Extracted text
(begin)

King of Hearts (1967) is
set in 1918, in a small French town that has been evacuated
and deserted, except for the population from the local
insane asylum that has escaped. A lone Scottish soldier
is sent to the town on an intelligence tip that claims
a German bomb has been planted that would level the region.
The Scottish soldier meets many of the escapees and decides
to stay with them despite the risk of the German bomb.
Why? He wonders which place is most insane, the small French
town inundated with escapees or the rest of Europe where
millions are fighting and dying in a worthless war.
Paths of Glory (1957), directed
by Stanley Kubrick is a story where Colonel Dax (Kirk Douglas)
is ordered to make an impossible assault on a German fortification.
When the assault fails the commanding general demands three
soldiers be arbitrarily chosen to face trial for cowardice.
Red Badge of Courage (1951) is
a film adaptation of the 1895 novel by Stephen Crane about
a young man’s first experience as a soldier in the
American Civil War. All illusions of heroism are lost during
his first skirmish and he must come to terms with the realities
of warfare.
Romero (1989) is the life
story of Archbishop Oscar Romero of El Salvador. Oscar
Romero fought for the voiceless, demanding justice and
dignity for the people stuck between the warring communists
and the counterinsurgents waging a dirty war in El Salvador.
Slaughterhouse Five or the Children’s
Crusade (1972) is the story of Billy Pilgrim,
a miserable US soldier during the Second World War, who
is taken prisoner by the Germans. Along with just a few
others, Billy survives the terrifying bombing of Dresden.
The haphazard perspective, where Billy becomes unstuck
in time, gives the audience a window into the mind of
a soldier whose psyche has been destroyed by war.
The Diary of Anne Frank (1959) is
a film adaptation of the play based on the writings of
Anne Frank. It is a revealing story of a Jewish girl hiding
with her family from the Nazi occupation in the attic of
an Amsterdam building.
The Great Dictator (1940) is
a slapstick creation where Charlie Chaplin (Director and
Star) plays Adenoid Hynkel, the fascist ruler of Tomania
with global ambitions, and a meek Jewish barber toiling
under fascist rule. Both characters deliver moving performances.
Wag the Dog (1997) is the
story of the US president wrapped up in scandal and the
people working hard to camouflage the facts. The all-star
cast includes Dustin Hoffman, Robert De Niro, Willie Nelson,
Anne Heche and Woody Harrelson. The movie examines the
life of a Washington spinmaster who distracts the public
from the scandal by waging a phony war overseas.
War and Peace (1956) stars
Audrey Hepburn and Henry Fonda and adapts Leo Tolstoy’s
classic to the screen. This is the story of the Napoleonic
invasion of Russia in 1812.

(end)

Source material
(begin)

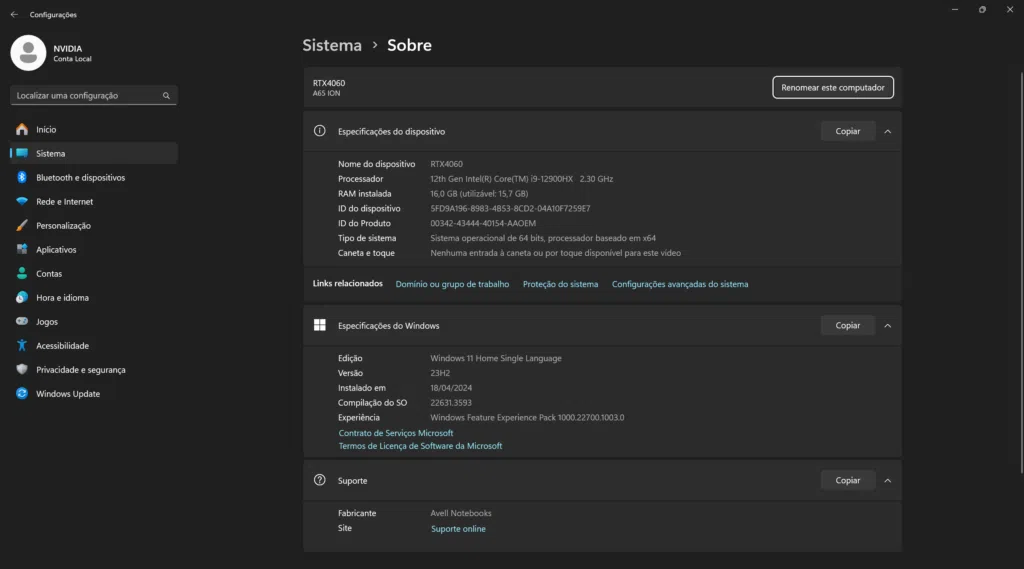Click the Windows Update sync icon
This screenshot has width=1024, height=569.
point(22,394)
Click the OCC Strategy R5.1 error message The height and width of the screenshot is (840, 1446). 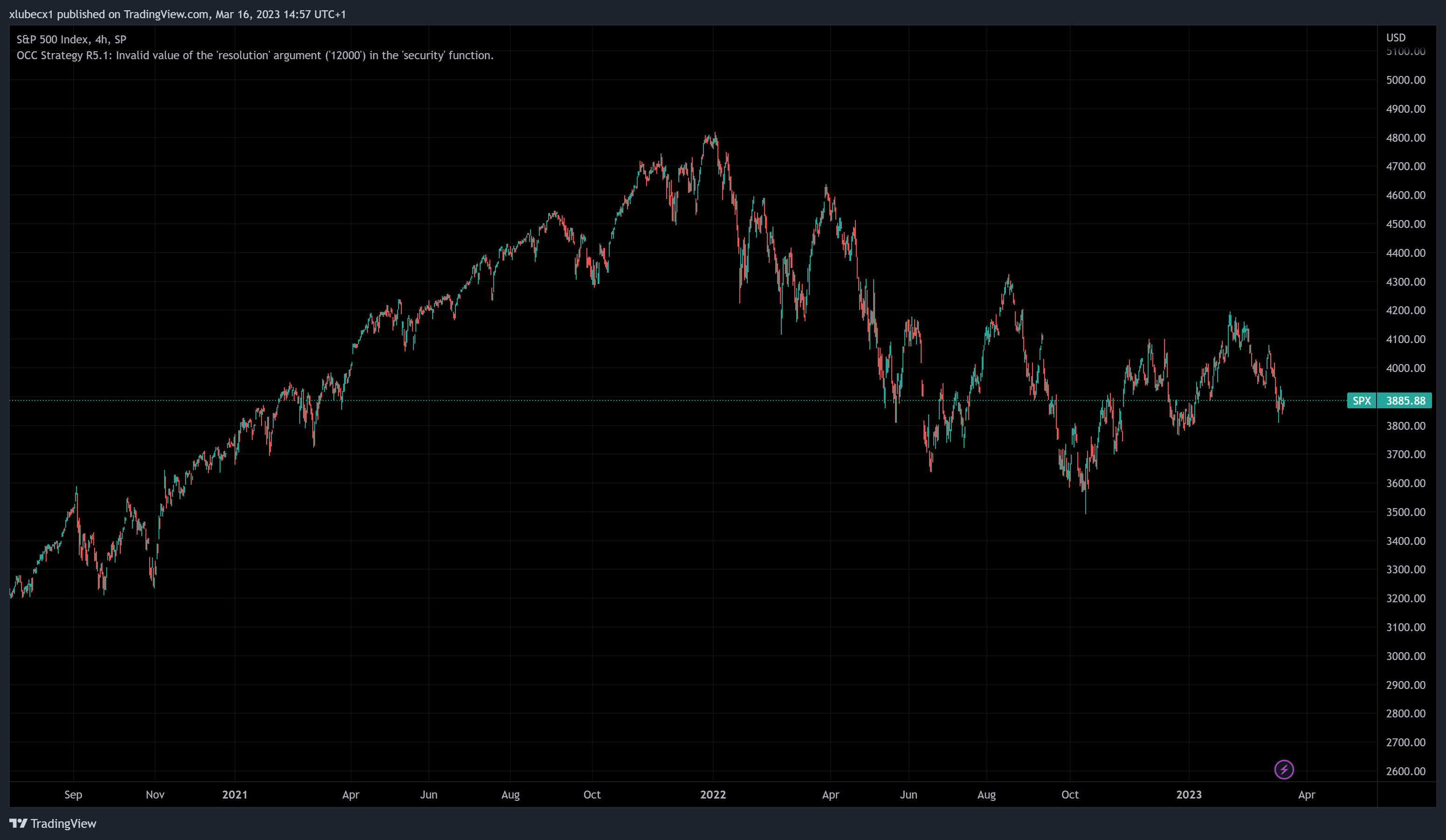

(end)

Given instruction 1
In the film descriptions, in what year is King of Hearts set?
Given instruction 2
According to the film descriptions, why is the Scottish soldier in King of Hearts sent to the small French town?
Given instruction 3
Write out the film descriptions between "Wag the Dog" and "phony war overseas.", inclusive.

Task solution 1
1918

Task solution 2
He is sent because of an intelligence tip claiming that a German bomb has been planted there that would level the region.

Task solution 3
Wag the Dog (1997) is the
story of the US president wrapped up in scandal and the
people working hard to camouflage the facts. The all-star
cast includes Dustin Hoffman, Robert De Niro, Willie Nelson,
Anne Heche and Woody Harrelson. The movie examines the
life of a Washington spinmaster who distracts the public
from the scandal by waging a phony war overseas.